MR’ın yaygınlaşmasıyla kolaylık başladı. Geçmişte birçok damar hastalığı dediğimiz hastalıkların aslında MS olduğunu gördük. MR çok büyük bir kolaylık sağladı.

MS tanı kriterleri, MR tanı kriterleri gelişti ve bugün MS’i çok daha farklı boyutlarda biliyoruz. Zaman içerisinde MS alanında daha güçlü ilaçlar; natalizumab mitoksantron, oral ilaçlar, fingolimod, teriflunomid ve dimetil fumarat gündeme geldi. İnfüzyon tedavilerinden ocrelizumab, alemtuzumab piyasaya çıktı. Böylece çok sayıda FDA onayı alan yaklaşık 25’e yakın ilaç hayatımıza girdi.

MS tedavisi artık gerçekten uzmanlık gerektiren bir alan oldu.
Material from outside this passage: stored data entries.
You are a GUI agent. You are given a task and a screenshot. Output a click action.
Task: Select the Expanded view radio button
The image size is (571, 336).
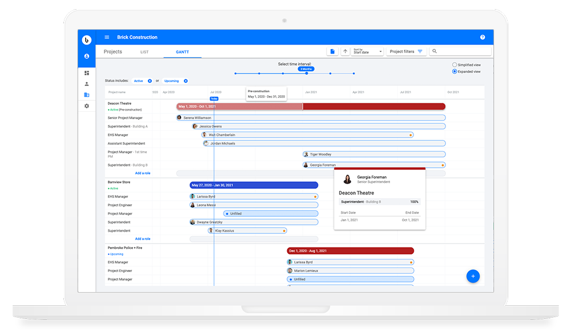[x=455, y=71]
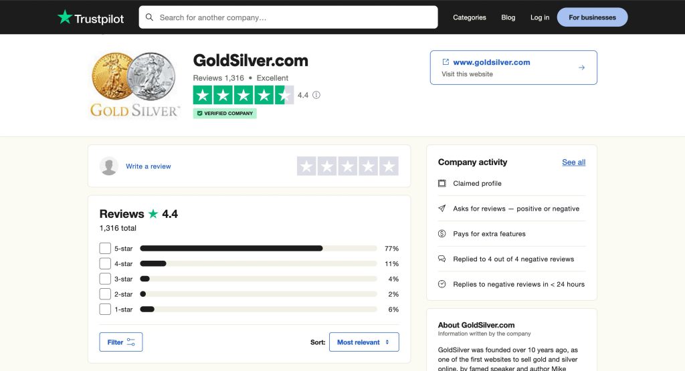Click the user avatar icon
The width and height of the screenshot is (685, 371).
(x=109, y=166)
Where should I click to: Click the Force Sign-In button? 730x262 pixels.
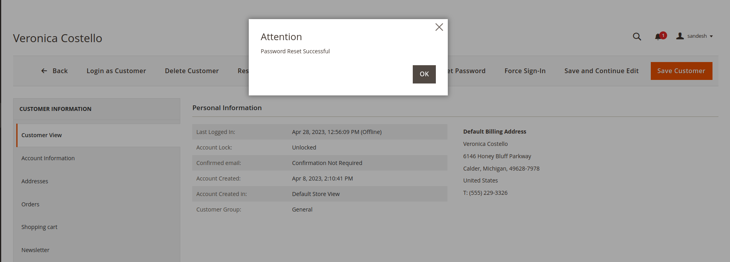click(x=525, y=71)
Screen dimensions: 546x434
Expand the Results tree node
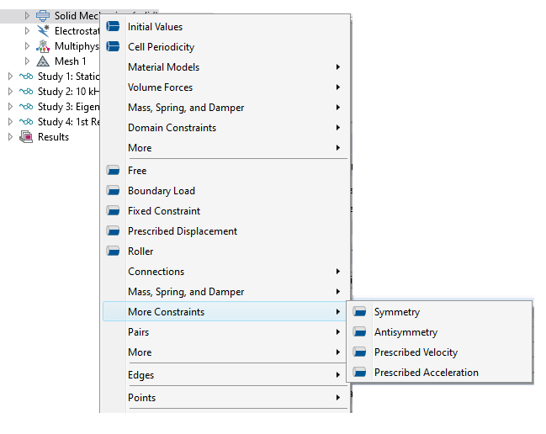10,137
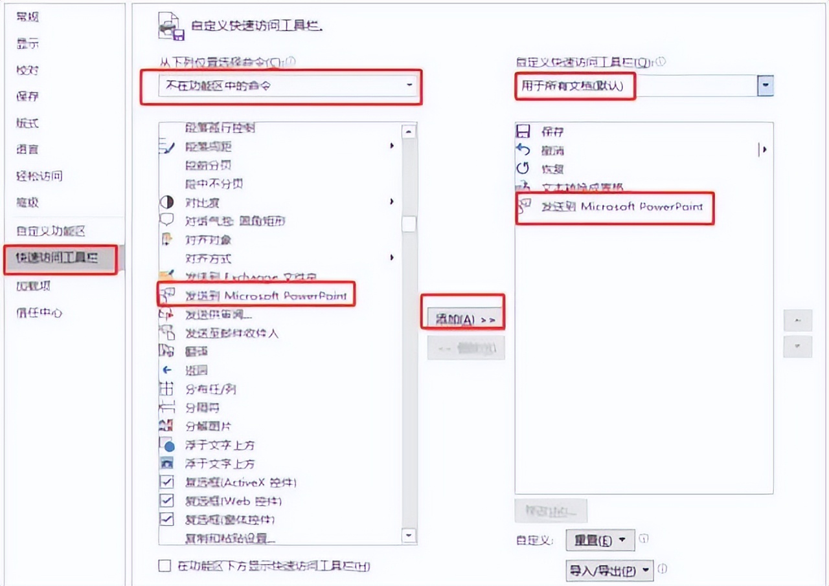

Hastaları iyi dinlemek, iyi muayene etmek, yardımcı tanı yöntemleri ile birlikte doğru tanı koymak, hangi tedaviyi başlayacak olmayı bilmek, takip sürecinde de geçişleri zamanında yapabilmek çok önemli; geç kaldığınız takdirde hastalarda engellilik oluşmakta. Bu yüzden ince bir hekimlik sanatı icra edilmektedir. Dolayısıyla günümüzde her gün yeni bir ilaç çıkmakta ve bu tedaviler iyice karmaşık, zor bir hale gelmektedir.

MS tabii ki sadece tedaviden ibaret değil, bunların ortaya çıkış nedenlerini araştırmak, risk faktörlerini yok etmek, riskleri en aza indirmek ve multidisipliner yaklaşımla bir çok bölümü ilgilendiren tedavilerle birlikte, sosyal yönden, kültürel yönden, psikolojik destek yönüyle ve sporuyla, beslenmesiyle, uykusuyla bir bütün halinde hastalara yaklaşmak gerekiyor.

Bu konuyla ilgili olarak da gelişmiş ülkelerde MS konusunda çok yoğun çalışmalar yapılıyor bu yönüyle MS diğer nörolojik hastalıklara göre şanslı bir hastalıktır diyebiliriz.